A final decision is expected Nov. 20 when the commission meets in Austin. Written comments about state’s unified transportation plan — which guides state transportation spending — will be accepted until Nov. 17.

See here, here, and here for the background. What the hell else does TxDOT want? I have no idea why they’re being such huge jerks about this. If it’s at all feasible, I’d advise Metro and the Uptown Management District to tell TxDOT to go screw itself and finance that $25 million themselves. That way they can build it the way they want to, and they wouldn’t have to put up with this petty crap. If that’s not realistic, then I hope TxDOT gets over itself and does its job. But jeez Louise, enough already.

Metro board approves updated bus reimagining plan

With some provisos.

Despite vocal opposition, Metropolitan Transit Authority board members tentatively approved sweeping changes to the bus route system that restructure routes and change daily habits for nearly everyone who uses a bus today. The approval authorizes staff to move forward with scheduling and other features, but it doesn’t close off public comment.

“We can continue to work with the community and continue to work with elected officials,” said board member Christof Spieler, one of the champions of the so-called reimagining plan.

Community leaders and elected officials asked Metro to delay their decision for a month.

“Once you vote on it, they are in concrete,” said state Rep. Harold Dutton, a Democrat who represents large portions of northeast Houston affected by the service changes.

Board members settled on letting staff move forward, but in a way that permits concerned riders to voice their opposition over the next two months.

[…]

To pull off the major changes, staff will have to plan schedules for 270 routes. Some have different hours for weekdays and weekends, while others have peak schedules when ridership is highest. It is expected to take months to finalize the work, then hold more public meetings to gauge reaction before switching to the new routes in June.

● ● ● ● ● ● ●

Aim:
Reproduce word for word the part of the Houston transit text that opens with the words containing "Despite vocal opposition, Metropolitan" and closes with "for a month.".

Raw data:
● ● ● ● ● ● ●

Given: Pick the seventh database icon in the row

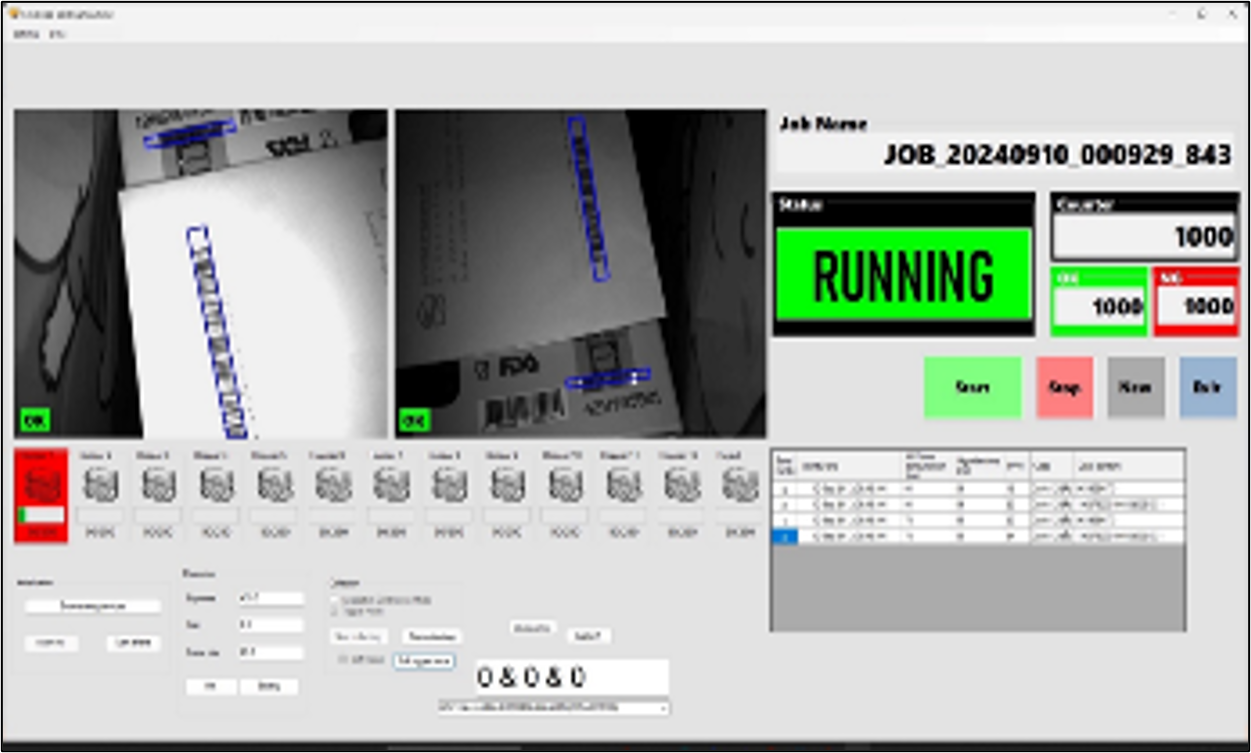Looking at the screenshot, I should point(391,485).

● ● ● ● ● ● ●

Answer for this exercise:
Despite vocal opposition, Metropolitan Transit Authority board members tentatively approved sweeping changes to the bus route system that restructure routes and change daily habits for nearly everyone who uses a bus today. The approval authorizes staff to move forward with scheduling and other features, but it doesn’t close off public comment.

“We can continue to work with the community and continue to work with elected officials,” said board member Christof Spieler, one of the champions of the so-called reimagining plan.

Community leaders and elected officials asked Metro to delay their decision for a month.